质因数计数公式 POJ 2992 Divisors

Divisors

http://poj.org/problem?id=2992

Time Limit:  1000MS

Memory Limit: 65536K

Description

Your task in this problem is to determine the number of divisors of  Cnk. Just for fun -- or do you need any special reason for such a useful computation?

Input

The input consists of several instances. Each instance consists of a single line containing two integers n and k (0 ≤ k ≤ n ≤ 431), separated by a single space.

Output

For each instance, output a line containing exactly one integer -- the number of distinct divisors of  Cnk. For the input instances, this number does not exceed 2 63 - 1.

Sample Input

5 1
6 3
10 4

Sample Output

2
6
16

题目大意：求c(n,m)的因子个数

思路：假设将一个数表示成它的质因数分解，如A=a^p1*b^p2*c^p3*...*n^pn.

那么它的约数个数就是：ans=(p1+1)*(p2+1)*(p3+1)*...*(pn+1).

而C(n,k)=n!/[(k!*(n-k)!]，c[n][k]代表n的阶乘时能够分解出几个k。

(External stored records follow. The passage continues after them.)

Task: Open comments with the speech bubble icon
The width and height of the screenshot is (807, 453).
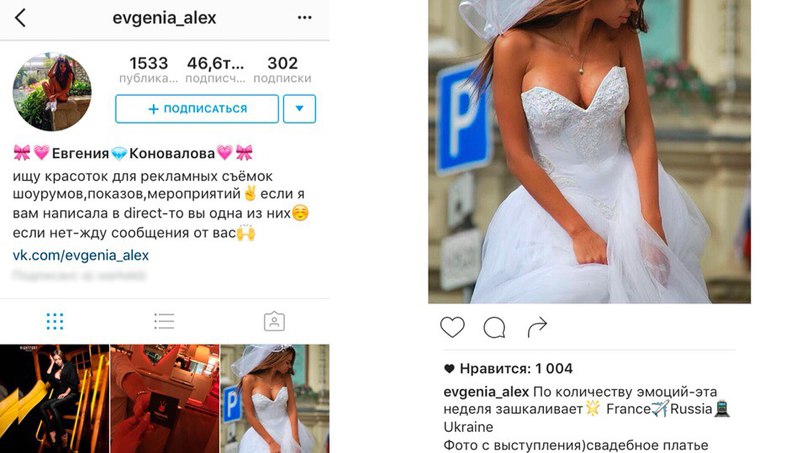Action: 495,327
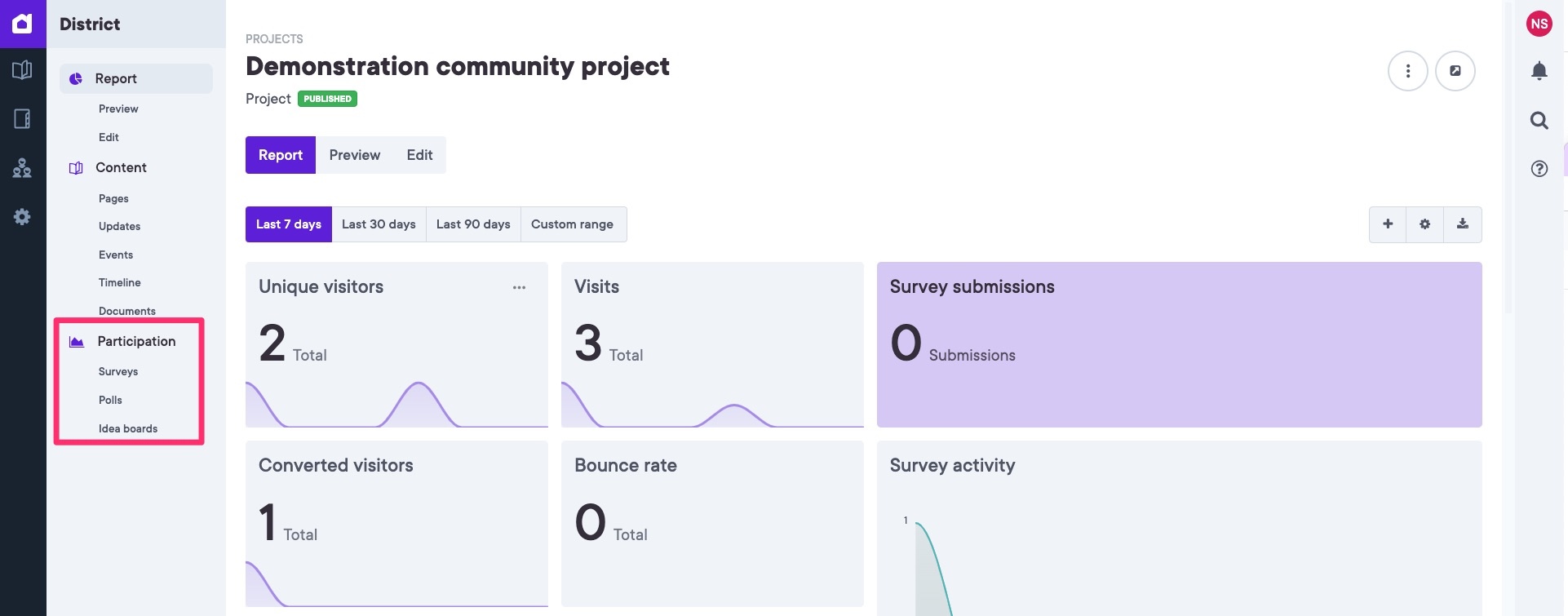Viewport: 1568px width, 616px height.
Task: Open the Custom range picker
Action: point(572,224)
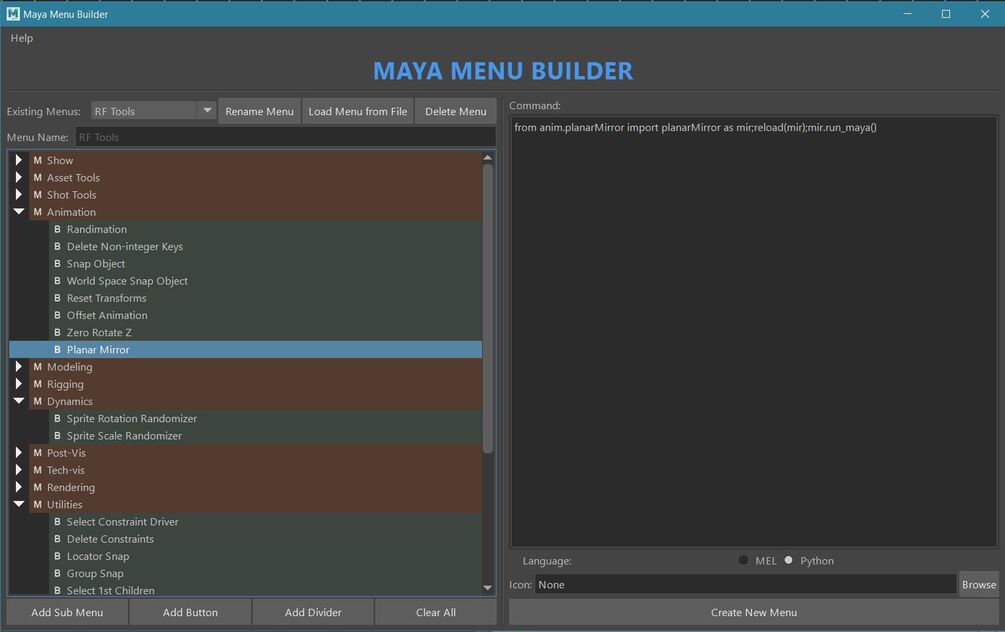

那么只需要求出他们的阶乘对于每一个素数的个数就可以了。

公式：ai=c[n][prime[i]]-c[k][prime[i]]-c[(n-k)][prime[i]]。ans=a1*a2.*...*ak (k代表当prime[k]小于n的时候)。

#include <stdio.h>
using namespace std;
const int maxn = 432;
bool vis[maxn];
int num[maxn][maxn];
int main()
{
	int n,k,i,j,t;
	//判断素数 
	for(i=2;i<22;i++)
	{
		if(!vis[i])
		{
			for(j=i*i;j<maxn;j+=i)
			vis[j]=true;
		}		
	}	
	//质因数计数公式		
	for(i=2;i<maxn;i++)
	{
		for(j=0;j<=i;j++)
		num[i][j]=num[i-1][j];
		t=i;
		for(j=2;j<maxn&&t>1;j++)
		{
			if(!vis[j])
			{
				while(t%j==0)
				{
					num[i][j]++;
					t/=j;
				}
			}				
		}			
	}
	while(~scanf("%d%d",&n,&k))
	{
		__int64 ans=1;
		if(k&&n-k)//k==0||(n-k)==0时，Cnk为1 
		{
			for(i=2;i<=n;i++)
			{
				if(!vis[i])
				ans*=num[n][i]-num[k][i]-num[n-k][i]+1;
			}				
		}			
		printf("%I64d\n",ans);
	}
	return 0;
}